Moreover, the SRI Spokesman claims that the point has been reached when any problem that lacks explanations or solutions is pinned on SRI.
“Why? Because it is very difficult for a secret service to defend itself. We are not the Labour Inspection to pull out documents on television, nor some political party to send armies of influencers on television. Talking about covert companies, millions of Romanians being wiretapped and other enormities that stick easily with an audience willing to find “scapegoats” is the simplest method, but extremely dangerous. It is also the SRI’s fault, it could have done more in what concerns promoting the security culture among the population, more in its openness toward the citizen, so that the citizen would know us, would know what we deal with. Because, unfortunately, very many Romanians do not know what the SRI deals with. It is said we are tapping phones, we are spying, we are arresting people alongside prosecutors, things picked up also from television. From television, where, unfortunately, very many journalists are doing their research on Google,” the message reads.
Marincea pointed out that, from now on, the SRI will communicate more, will offer more explanations.
“And the time will come when all those who are senselessly tossing around unproven accusations in the public space will be forced to present the evidence,” the SRI representative concluded.
Ninety percent of the turnover of covert companies comes from state contracts, these companies being active in the field of oil products, excisable products, alcohol, media or IT, former SRI officer Daniel Dragomir stated on Sunday evening.
Daniel Dragomir stated that, albeit set up legally, covert companies end up being protected companies, this being the reason they are defended by several state institutions.

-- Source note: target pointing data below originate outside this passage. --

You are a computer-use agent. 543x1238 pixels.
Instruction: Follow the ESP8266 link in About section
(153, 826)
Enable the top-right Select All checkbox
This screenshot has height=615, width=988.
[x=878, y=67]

“In the economic gauntlet, the most important discussion is the existence of covert companies, it’s a legal one. Covert companies are active today – talking about Coldea LLC – in the areas where there is money. The most representatives [areas] where there is money: the oil products areas, areas that concern cigarettes and other excisable products, the alcohol area, media, IT. Not so much in real estate because it leaves traces. We are talking about money used and transferred from the funds of some covert companies. (…) A covert company that becomes exclusively interested in obtaining contracts and obtaining funds loses the objective it was set up for. (…) The problem is that these companies obtain 80, 90 percent of their turnover from state contracts. At that moment, things take a purely Romanian turn,” Dragomir stated on B1TV on Sunday evening.
Dragomir also mentioned how these companies end up being protected by the “judiciary’s gauntlet” when other competing companies note irregularities.
“These companies inconvenience their competitors and the challenging of tenders starts, the lawsuits start, complaints, litigation, denunciations. What happens between supporting a protected company and a company belonging to X. That’s when the judiciary’s gauntlet intervenes and is meant to protect these personal interests,” the former SRI officer pointed out.
Daniel Dragomir added that “the big fish” dodged important convictions for corruption, pointing out that public information on the indictment in the ‘Microsoft 2’ Case are “a bit different” from the one he knows.
“Firstly, based on what I know, this whole problem with Microsoft licences stemmed from the American company. The decision and the problem that surfaced was taken as a result of a decision taken in Redmond, namely the decision to make this scandal public. This decision was taken by Microsoft as a result of a strategy that could be called “internal damage control.” Microsoft hired a PR company that revealed that piece of news according to which money was allegedly paid for licences in Romania, China and Bulgaria. There are persons who know that emails were sent from the Microsoft headquarters, including from a very high level, including to Mr Tatomir and Mr Artopolescu, which concretely demanded “Stop sell licences to the Romanian government as they do not have so many PCs.” The big fear was that they would end up being delisted from the stock exchange because of this scandal,” Dragomir explained.